> **YOUR INSTRUCTIONS**: Check each line of the material below for the word "This". Say how many lines have it, and nothing else.

> **INFORMATION SHOWN**:
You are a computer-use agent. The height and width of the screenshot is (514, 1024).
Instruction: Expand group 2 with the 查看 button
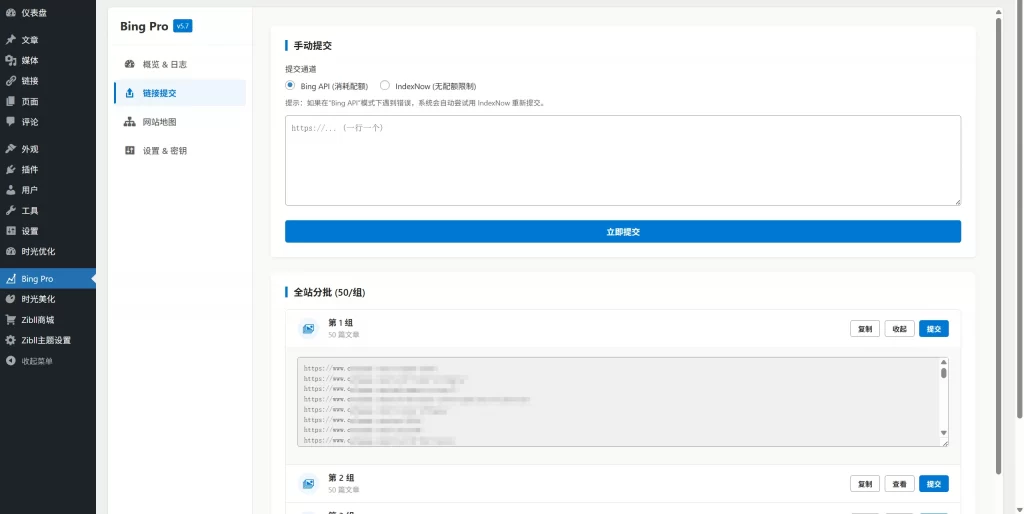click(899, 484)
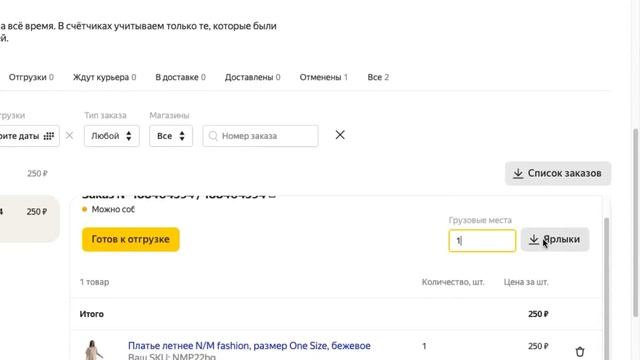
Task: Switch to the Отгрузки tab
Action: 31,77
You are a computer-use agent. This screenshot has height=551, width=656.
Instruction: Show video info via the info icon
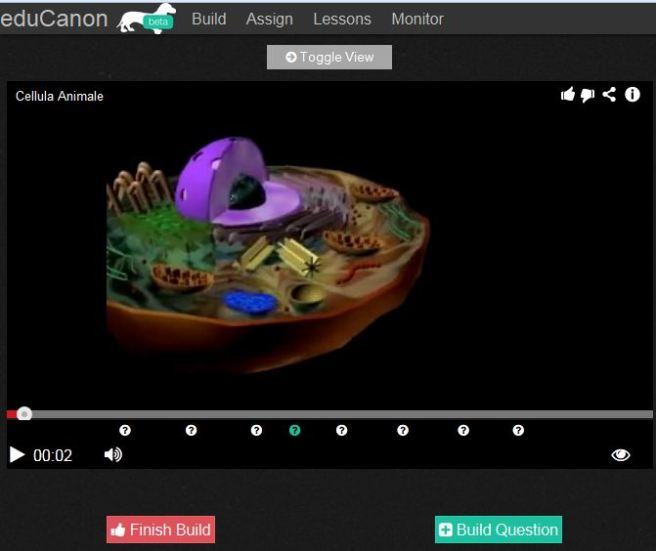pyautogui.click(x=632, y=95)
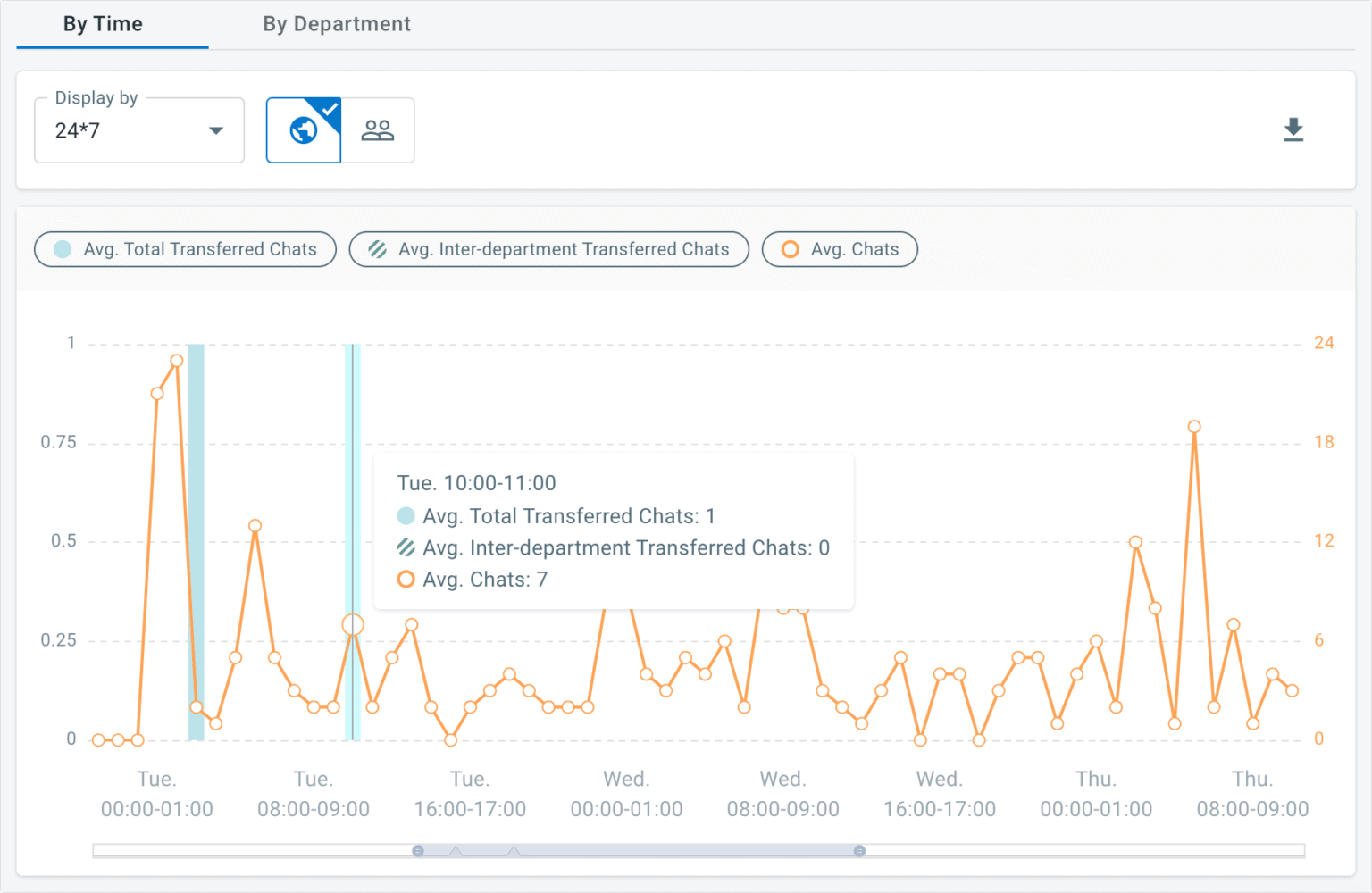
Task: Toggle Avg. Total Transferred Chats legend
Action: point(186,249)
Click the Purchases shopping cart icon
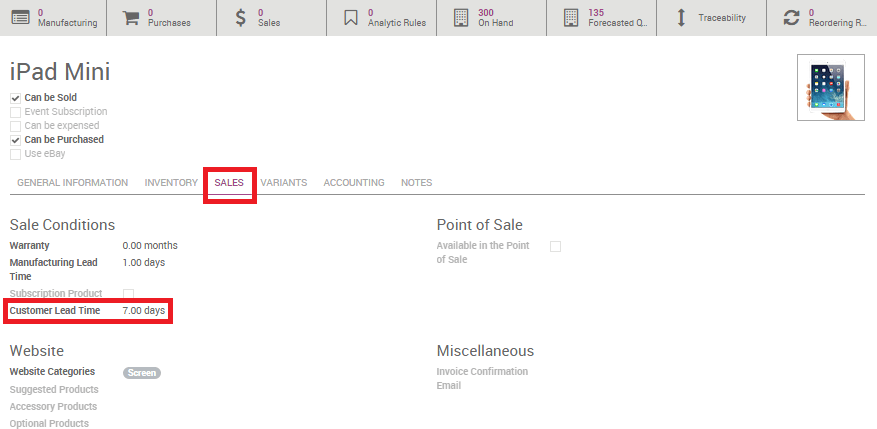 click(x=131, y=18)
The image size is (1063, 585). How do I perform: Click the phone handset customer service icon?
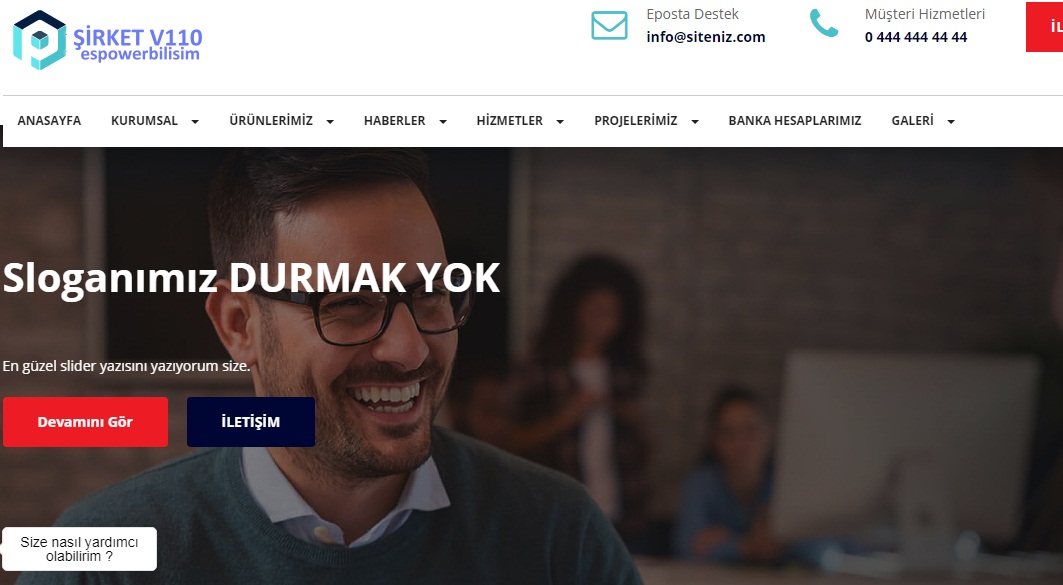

---

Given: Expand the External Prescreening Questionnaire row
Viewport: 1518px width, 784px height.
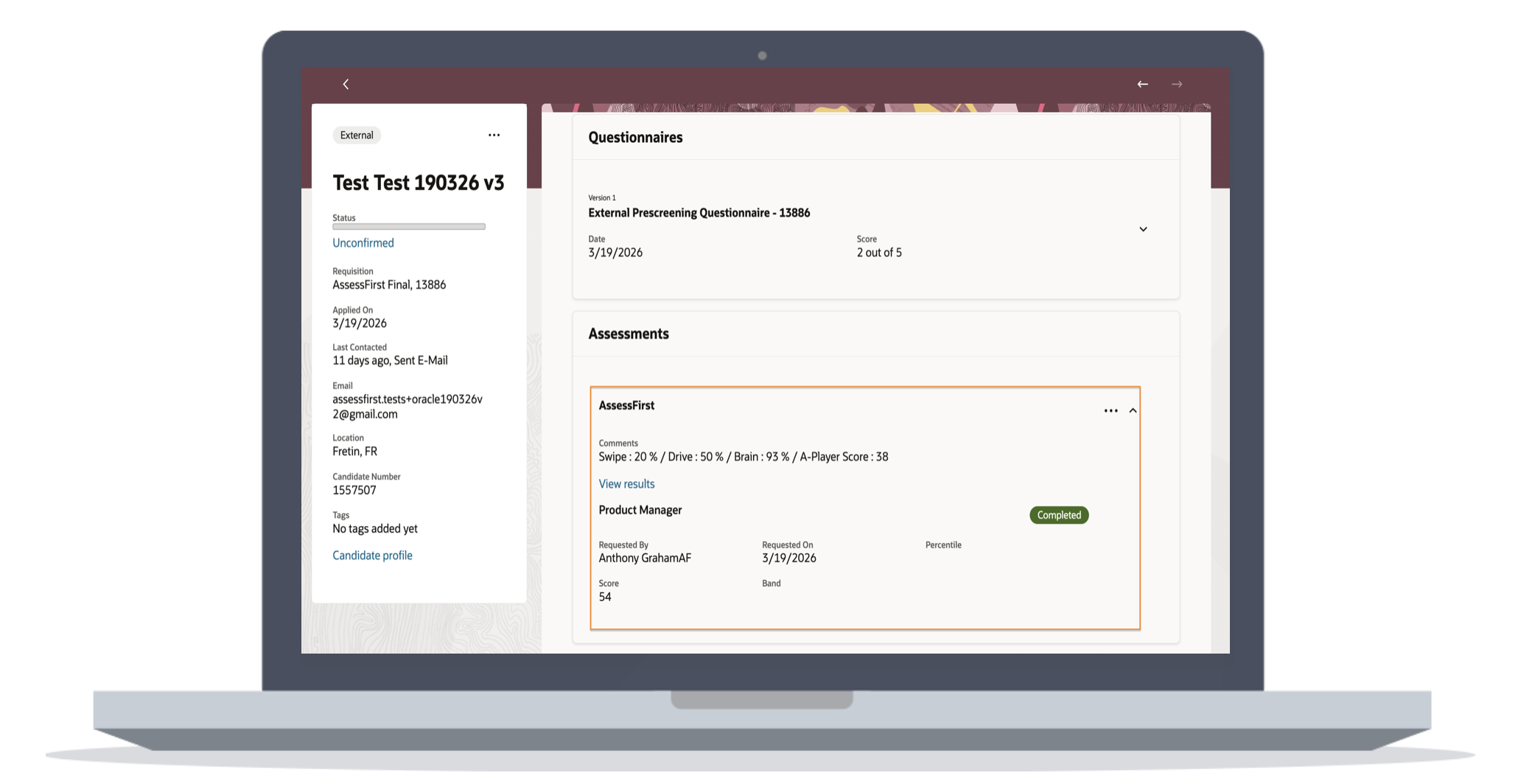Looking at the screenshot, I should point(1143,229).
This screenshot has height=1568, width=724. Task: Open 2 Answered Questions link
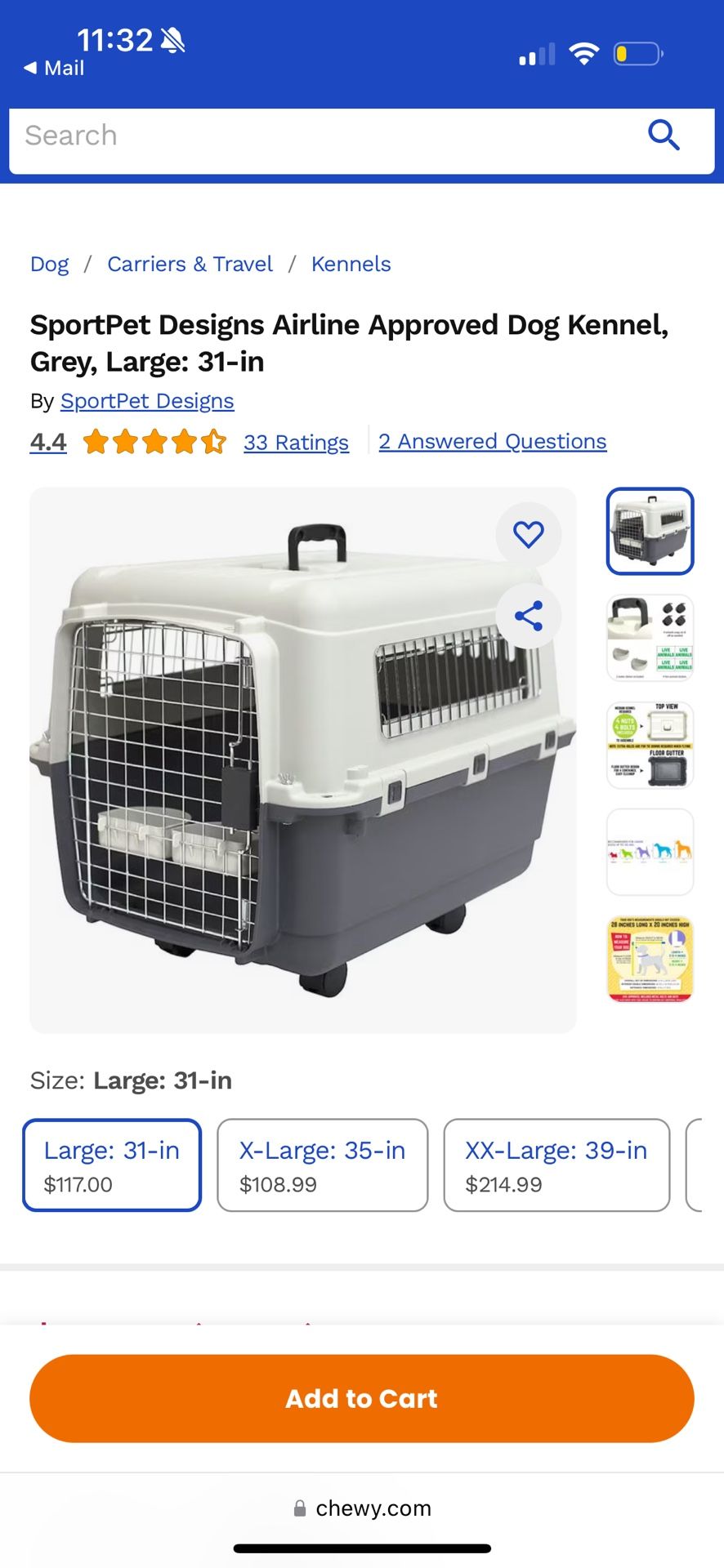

---

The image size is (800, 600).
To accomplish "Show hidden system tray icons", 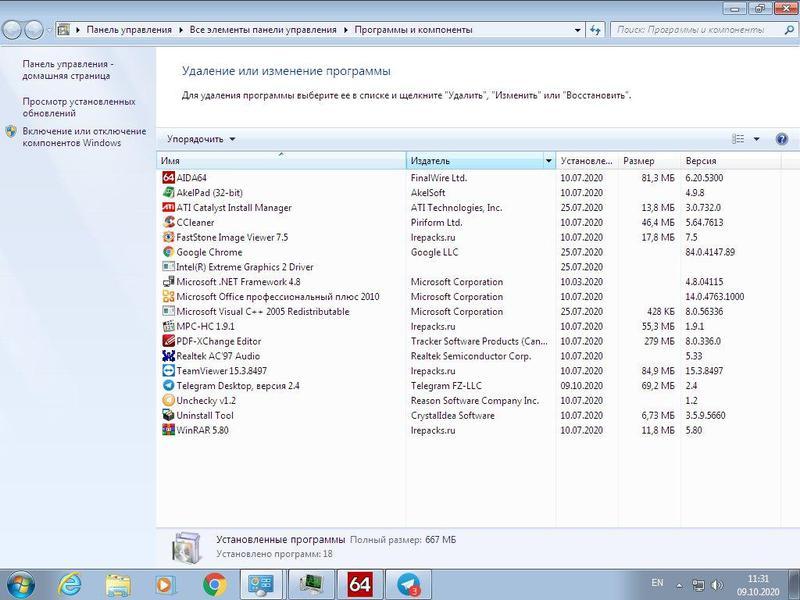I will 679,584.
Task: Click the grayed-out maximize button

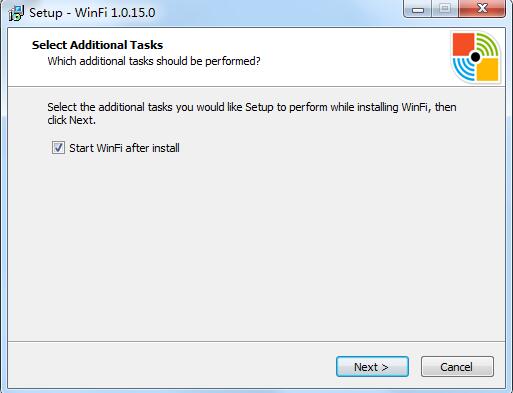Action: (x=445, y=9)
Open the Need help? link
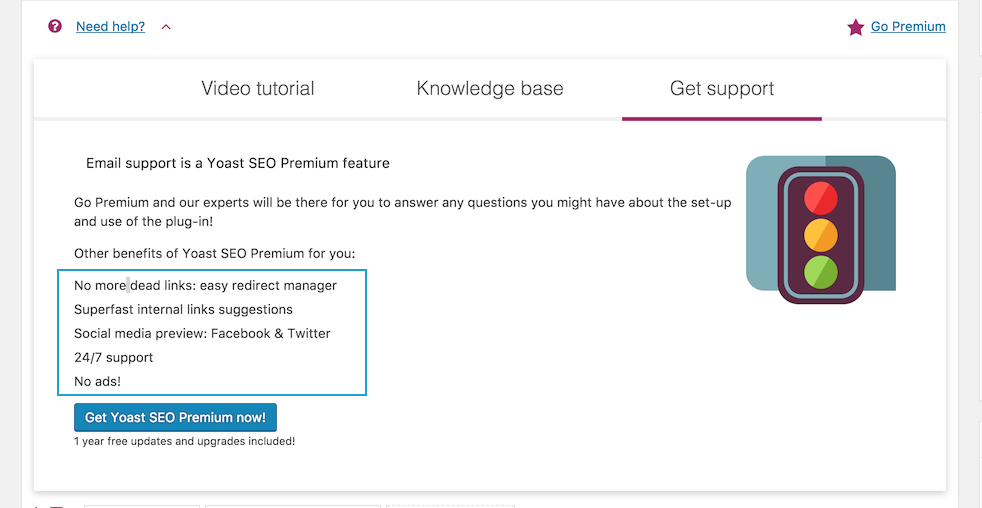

> **WRITTEN SOLUTION**: 2